Bloomsbury’s bad decision turns it into a ‘Liar’

When I was at Book Expo America back in May, one of the “must-grab” pre-publication books (called ARCs, or advance reader copies) handed out like candy was a young adult novel by Justine Larbalestier called Liar, about a young girl whose world of pathological untruths slowly dissolves around the reader. It’s an amazing, dark and disturbing story that leaves pretty much every question unanswered (you may hate that, but it’s the sort of device I can’t get enough of in books, and, for a YA book it’s really heavy and high-level). This is the cover (at right), as done by Larbalestier’s American publisher, Bloomsbury (Liar has already been out for a minute in her native Australia)

Almost immediately upon cracking that book’s spine, though, what you’ll find is that Micah, the teenage girl narrator, is, as the author describes her, “black with nappy hair which she wears natural and short.”

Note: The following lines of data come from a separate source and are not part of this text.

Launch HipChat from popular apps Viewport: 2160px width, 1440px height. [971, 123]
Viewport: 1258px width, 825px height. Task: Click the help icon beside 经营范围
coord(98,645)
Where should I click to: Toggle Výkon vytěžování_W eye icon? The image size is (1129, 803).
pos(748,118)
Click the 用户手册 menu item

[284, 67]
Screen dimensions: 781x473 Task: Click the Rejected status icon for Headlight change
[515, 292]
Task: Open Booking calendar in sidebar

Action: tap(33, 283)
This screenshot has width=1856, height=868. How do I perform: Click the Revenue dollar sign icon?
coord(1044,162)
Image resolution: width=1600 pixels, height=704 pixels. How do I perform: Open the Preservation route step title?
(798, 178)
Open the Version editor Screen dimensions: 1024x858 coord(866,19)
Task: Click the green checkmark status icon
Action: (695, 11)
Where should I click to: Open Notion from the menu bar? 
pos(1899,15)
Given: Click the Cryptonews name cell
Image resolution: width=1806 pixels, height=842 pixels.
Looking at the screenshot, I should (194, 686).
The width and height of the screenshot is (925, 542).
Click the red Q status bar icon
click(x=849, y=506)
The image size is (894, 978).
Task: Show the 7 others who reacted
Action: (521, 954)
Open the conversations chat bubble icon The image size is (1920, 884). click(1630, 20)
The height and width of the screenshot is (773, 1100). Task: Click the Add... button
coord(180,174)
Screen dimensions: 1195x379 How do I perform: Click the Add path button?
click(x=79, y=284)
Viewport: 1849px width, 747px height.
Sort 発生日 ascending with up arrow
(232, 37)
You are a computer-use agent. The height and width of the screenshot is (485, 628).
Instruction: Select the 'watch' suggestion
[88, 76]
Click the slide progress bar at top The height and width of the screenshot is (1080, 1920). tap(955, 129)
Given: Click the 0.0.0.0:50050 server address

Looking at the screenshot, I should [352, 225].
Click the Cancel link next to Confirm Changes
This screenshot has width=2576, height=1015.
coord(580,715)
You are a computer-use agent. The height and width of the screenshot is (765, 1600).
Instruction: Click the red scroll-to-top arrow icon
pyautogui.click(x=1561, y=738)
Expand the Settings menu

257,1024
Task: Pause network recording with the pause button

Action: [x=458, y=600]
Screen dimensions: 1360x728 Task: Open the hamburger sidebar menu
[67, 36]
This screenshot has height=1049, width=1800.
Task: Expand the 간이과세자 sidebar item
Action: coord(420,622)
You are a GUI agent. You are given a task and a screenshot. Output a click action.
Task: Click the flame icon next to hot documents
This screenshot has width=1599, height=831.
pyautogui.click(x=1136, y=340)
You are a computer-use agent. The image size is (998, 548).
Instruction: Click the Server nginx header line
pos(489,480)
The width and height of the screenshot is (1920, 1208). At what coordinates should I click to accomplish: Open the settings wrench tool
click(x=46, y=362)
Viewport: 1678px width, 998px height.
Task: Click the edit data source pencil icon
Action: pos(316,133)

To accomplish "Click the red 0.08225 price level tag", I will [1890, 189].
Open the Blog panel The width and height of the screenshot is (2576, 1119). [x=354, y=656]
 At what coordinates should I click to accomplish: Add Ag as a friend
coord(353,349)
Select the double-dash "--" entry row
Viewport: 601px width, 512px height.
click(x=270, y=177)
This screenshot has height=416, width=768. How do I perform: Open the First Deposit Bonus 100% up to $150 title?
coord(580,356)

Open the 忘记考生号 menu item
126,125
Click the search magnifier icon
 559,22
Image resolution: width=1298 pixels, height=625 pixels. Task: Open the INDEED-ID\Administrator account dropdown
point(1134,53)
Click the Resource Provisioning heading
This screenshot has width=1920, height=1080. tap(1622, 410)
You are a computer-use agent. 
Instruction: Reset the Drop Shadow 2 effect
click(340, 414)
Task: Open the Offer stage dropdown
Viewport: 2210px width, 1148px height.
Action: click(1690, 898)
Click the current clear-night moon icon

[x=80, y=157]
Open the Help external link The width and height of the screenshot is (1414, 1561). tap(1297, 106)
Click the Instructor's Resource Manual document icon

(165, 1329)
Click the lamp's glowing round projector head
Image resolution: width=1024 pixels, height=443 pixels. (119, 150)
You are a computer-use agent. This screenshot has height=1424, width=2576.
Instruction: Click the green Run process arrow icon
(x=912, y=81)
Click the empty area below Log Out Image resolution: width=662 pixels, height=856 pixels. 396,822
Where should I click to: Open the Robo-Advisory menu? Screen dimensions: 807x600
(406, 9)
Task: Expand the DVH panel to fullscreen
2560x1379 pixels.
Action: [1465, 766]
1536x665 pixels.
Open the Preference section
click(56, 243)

Anything discordant with that statement when you look at the cover?

Exactly.

I hadn’t started reading Liar when news began to break of Larbalestier’s distaste for what she termed a “whitewashing” of her book,  but when I did, despite the book’s creepily compelling plot and a narrator constantly shifting from reliable to untrustable, that cover, the little white girl with the straight hair and the big eyes, kept pulling me back out. Bleeding-edge New York-based lit critique blog and performance group Fiction Circus took that sense of disconnect all the way to the mat when it caught wind of what was going on:

“If a black cover is an absolute deal-breaker, THEN USE SOME OTHER IMAGE. Like, the word “Liar” up in flames. Or a central image from the text. A broken mirror. ANYTHING. Don’t put a little white girl on the front of your book about a little black girl. It’s going to change people’s ideas about the narrative, which is primarily a story about identity in the first place.”